About this task:
Exactly reproduce the data from its first line through the line with "is (409, 1086).", leaving out every line after it.

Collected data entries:
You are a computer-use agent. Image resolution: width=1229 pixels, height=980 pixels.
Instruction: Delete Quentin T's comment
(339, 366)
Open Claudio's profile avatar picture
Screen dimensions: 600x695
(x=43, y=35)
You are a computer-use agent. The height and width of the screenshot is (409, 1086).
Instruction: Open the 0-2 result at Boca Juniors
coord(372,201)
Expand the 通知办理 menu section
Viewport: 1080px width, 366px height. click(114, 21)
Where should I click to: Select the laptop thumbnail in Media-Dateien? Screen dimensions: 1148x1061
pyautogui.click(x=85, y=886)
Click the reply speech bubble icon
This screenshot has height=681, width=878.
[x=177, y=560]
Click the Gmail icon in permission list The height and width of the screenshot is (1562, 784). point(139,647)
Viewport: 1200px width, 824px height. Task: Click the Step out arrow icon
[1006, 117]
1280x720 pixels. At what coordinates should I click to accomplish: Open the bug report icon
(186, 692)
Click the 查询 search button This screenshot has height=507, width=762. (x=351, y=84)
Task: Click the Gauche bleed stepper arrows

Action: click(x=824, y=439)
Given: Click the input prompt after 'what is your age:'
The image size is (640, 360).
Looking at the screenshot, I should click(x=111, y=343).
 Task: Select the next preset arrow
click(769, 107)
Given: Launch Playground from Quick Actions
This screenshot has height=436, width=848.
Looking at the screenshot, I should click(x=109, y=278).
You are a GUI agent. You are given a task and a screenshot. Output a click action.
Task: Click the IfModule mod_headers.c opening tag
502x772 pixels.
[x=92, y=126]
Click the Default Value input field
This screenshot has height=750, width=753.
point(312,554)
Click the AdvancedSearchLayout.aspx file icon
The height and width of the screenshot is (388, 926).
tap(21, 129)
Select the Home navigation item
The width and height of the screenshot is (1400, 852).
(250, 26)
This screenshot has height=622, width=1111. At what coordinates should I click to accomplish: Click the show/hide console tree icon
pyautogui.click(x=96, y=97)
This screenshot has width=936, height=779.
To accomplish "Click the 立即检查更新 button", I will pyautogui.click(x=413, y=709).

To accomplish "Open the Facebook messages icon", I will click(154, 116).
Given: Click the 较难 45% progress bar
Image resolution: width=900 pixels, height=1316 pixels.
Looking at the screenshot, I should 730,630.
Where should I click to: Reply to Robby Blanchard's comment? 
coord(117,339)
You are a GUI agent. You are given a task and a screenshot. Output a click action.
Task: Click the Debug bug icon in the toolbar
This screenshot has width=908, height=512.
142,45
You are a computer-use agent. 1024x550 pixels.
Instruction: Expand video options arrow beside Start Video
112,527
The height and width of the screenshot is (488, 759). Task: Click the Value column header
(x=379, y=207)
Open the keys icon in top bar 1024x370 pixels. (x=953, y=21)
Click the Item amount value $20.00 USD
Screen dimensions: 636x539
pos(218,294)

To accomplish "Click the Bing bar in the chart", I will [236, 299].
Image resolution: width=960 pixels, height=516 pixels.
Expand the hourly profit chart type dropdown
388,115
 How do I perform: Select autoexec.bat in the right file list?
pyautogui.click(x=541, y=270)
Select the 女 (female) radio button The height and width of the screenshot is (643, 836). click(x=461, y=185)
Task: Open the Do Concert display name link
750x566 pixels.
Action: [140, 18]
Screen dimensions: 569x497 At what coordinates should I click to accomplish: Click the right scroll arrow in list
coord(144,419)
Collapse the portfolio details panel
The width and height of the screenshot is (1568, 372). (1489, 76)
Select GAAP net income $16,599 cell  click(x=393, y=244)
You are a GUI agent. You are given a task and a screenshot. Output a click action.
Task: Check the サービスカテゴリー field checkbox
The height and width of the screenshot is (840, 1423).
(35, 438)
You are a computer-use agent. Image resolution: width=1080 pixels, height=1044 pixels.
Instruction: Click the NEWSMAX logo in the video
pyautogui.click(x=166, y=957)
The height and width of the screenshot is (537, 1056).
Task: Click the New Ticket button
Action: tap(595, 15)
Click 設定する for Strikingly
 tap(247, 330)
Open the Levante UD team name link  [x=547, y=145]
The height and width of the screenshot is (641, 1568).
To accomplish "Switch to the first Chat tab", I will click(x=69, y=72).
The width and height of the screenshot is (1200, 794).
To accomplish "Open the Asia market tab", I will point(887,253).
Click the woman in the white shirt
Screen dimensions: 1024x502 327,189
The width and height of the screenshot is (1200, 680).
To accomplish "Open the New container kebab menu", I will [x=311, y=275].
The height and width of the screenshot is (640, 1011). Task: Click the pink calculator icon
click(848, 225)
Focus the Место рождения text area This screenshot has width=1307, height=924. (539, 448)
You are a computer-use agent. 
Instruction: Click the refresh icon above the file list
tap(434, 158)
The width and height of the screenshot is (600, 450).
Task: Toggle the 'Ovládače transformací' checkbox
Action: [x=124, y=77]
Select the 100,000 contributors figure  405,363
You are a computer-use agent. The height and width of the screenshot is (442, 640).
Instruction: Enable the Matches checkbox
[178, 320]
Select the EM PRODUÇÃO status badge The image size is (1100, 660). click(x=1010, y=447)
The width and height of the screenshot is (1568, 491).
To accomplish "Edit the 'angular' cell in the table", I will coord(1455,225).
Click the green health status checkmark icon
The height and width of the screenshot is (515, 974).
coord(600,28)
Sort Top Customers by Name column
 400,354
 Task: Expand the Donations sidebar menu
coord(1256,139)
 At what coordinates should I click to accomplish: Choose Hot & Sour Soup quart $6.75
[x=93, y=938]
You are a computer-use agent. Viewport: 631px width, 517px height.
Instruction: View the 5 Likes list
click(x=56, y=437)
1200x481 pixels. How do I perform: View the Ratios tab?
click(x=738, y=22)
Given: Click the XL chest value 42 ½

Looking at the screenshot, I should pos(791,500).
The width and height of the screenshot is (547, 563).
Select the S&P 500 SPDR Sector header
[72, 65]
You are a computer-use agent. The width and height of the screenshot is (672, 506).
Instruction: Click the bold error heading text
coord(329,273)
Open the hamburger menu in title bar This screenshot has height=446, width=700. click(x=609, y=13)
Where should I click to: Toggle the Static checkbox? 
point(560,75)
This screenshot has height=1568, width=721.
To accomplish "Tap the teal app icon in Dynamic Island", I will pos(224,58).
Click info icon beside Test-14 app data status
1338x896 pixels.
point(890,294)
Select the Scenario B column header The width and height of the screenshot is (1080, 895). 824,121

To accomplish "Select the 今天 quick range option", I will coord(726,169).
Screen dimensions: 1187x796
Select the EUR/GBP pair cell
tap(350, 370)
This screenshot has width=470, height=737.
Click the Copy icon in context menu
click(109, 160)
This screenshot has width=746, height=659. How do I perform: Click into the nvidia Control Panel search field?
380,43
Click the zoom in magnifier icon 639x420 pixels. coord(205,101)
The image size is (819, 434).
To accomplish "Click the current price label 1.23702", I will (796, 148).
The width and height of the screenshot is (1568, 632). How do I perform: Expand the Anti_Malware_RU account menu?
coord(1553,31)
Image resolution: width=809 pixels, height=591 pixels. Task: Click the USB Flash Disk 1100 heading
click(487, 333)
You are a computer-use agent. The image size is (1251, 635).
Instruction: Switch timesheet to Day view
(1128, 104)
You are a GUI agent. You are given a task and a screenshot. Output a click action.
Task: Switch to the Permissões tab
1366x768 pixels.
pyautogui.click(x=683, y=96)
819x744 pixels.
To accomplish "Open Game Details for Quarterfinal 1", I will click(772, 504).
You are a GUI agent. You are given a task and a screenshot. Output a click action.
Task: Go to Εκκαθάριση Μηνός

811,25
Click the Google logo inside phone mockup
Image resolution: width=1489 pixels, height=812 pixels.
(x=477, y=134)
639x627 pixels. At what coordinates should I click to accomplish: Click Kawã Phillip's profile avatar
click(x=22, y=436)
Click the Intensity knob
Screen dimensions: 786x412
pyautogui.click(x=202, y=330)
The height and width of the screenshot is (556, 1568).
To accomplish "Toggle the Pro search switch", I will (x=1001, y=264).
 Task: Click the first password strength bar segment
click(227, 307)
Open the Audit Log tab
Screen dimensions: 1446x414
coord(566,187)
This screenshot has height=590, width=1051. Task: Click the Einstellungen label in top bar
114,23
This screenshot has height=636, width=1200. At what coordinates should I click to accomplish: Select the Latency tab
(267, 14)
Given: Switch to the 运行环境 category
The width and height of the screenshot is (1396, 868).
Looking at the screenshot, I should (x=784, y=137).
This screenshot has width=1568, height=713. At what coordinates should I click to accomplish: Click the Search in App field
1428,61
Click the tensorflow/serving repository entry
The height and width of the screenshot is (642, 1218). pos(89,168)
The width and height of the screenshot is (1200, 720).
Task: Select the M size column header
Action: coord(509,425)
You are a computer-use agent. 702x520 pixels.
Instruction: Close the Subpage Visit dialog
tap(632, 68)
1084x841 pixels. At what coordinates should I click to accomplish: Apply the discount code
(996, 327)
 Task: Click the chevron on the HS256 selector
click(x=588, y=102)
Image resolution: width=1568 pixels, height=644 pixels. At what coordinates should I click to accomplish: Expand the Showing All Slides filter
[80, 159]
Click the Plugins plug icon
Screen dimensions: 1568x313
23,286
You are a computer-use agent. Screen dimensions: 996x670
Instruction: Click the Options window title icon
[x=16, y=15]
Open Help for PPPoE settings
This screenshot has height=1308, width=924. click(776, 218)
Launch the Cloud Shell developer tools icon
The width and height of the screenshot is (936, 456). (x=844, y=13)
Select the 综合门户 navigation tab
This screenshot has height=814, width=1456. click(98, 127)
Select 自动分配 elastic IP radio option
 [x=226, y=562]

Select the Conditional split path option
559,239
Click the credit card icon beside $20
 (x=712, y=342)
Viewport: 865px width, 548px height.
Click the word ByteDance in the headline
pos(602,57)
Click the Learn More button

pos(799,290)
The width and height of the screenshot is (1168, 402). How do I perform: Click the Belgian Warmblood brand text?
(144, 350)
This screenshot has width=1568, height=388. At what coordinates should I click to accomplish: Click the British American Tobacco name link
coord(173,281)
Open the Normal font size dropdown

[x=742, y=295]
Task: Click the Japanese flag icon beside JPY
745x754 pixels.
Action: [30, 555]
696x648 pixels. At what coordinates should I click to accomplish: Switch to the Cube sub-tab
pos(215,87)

Exercise solution:
You are a computer-use agent. Image resolution: width=1229 pixels, height=980 pixels.
Instruction: Delete Quentin T's comment
(339, 366)
Open Claudio's profile avatar picture
Screen dimensions: 600x695
(x=43, y=35)
You are a computer-use agent. The height and width of the screenshot is (409, 1086).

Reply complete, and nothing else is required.